Minimum Working Conditions
The Labour Code provides for minimum working standards. Both parties to the employment contract may only deviate from the Labour Code by being more favourable for the employee. Senior executives (cadres supérieurs) are excluded from the application of certain rules (for instance, the rules on working time). The Labour Code defines senior executives as employees enjoying a higher level of remuneration in comparison to other employees falling under the scope of a collective bargaining agreement and effective and real management powers, a well-defined authority, independence and freedom regarding working hours.
Salary
Parties are free to negotiate the employee’s basic salary, but they must respect the minimum social wage, which applies to all employees in Luxembourg. The applicable minimum wage varies according to the professional qualification of the employee and according to an index.
The last increase to Luxembourg’s minimum wage occurred at the beginning of 2020. The current minimum wage of €2.141,99, however, is expected to rise by 20% for those classed as ‘skilled workers’ and will decrease by 20-25% for those classed as ‘adolescent workers’. This means a skilled worker aged 18 or older must be paid 20% more than the standard minimum wage, totaling €2.570,39.
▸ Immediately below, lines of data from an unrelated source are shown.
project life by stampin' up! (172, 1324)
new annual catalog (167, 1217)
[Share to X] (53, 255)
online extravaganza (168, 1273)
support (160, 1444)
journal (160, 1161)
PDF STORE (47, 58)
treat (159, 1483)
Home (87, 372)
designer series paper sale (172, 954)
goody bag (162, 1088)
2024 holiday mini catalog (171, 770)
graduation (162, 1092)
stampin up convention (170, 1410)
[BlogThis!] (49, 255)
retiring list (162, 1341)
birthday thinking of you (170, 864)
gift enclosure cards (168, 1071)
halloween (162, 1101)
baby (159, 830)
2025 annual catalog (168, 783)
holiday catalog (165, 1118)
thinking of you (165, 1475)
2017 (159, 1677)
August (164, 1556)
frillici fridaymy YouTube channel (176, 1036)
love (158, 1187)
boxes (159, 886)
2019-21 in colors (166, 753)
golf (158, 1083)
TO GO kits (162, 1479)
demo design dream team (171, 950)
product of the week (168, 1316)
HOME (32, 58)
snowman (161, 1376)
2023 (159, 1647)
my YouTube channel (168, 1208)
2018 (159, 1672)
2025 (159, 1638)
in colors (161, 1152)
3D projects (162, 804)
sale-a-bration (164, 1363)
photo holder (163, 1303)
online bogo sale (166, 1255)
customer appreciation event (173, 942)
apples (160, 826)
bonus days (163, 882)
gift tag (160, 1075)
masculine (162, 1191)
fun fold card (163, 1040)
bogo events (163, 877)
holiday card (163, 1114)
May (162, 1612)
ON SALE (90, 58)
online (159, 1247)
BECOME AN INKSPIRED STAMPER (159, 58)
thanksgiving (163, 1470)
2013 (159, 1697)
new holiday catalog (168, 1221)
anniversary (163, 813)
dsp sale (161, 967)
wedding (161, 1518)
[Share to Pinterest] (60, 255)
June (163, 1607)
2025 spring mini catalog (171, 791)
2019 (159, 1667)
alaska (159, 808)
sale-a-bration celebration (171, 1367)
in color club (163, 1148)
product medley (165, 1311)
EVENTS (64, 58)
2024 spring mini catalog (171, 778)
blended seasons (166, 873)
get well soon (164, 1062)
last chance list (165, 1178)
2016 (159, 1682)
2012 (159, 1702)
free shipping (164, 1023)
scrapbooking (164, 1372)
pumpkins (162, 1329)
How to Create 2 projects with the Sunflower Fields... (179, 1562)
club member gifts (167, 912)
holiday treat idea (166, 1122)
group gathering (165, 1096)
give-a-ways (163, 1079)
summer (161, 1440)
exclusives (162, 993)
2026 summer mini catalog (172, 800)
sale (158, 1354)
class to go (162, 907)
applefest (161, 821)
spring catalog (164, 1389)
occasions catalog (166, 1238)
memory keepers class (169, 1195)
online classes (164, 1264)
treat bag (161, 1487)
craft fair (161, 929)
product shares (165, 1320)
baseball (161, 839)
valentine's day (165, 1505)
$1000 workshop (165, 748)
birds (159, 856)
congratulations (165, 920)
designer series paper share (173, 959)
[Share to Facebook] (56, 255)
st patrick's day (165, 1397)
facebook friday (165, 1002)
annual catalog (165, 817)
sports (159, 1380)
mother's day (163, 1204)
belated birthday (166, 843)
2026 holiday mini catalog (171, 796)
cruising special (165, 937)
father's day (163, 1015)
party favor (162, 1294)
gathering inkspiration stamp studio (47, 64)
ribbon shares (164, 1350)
Workers aged 17 or 18 face a 20% deduction from the standard rate and must be paid at least €1.713,60, while those aged 15 to 17 face a 25% deduction and a minimum wage of €1.606,50. Even workers who earn above the minimum wage are affected by the national indexation of salaries, a barometer by which employers must adjust the wages they pay in line with the cost of living in Luxembourg. If the consumer price index rises or falls by 2.5% during a period, salaries in Luxembourg must be adjusted by this percentage.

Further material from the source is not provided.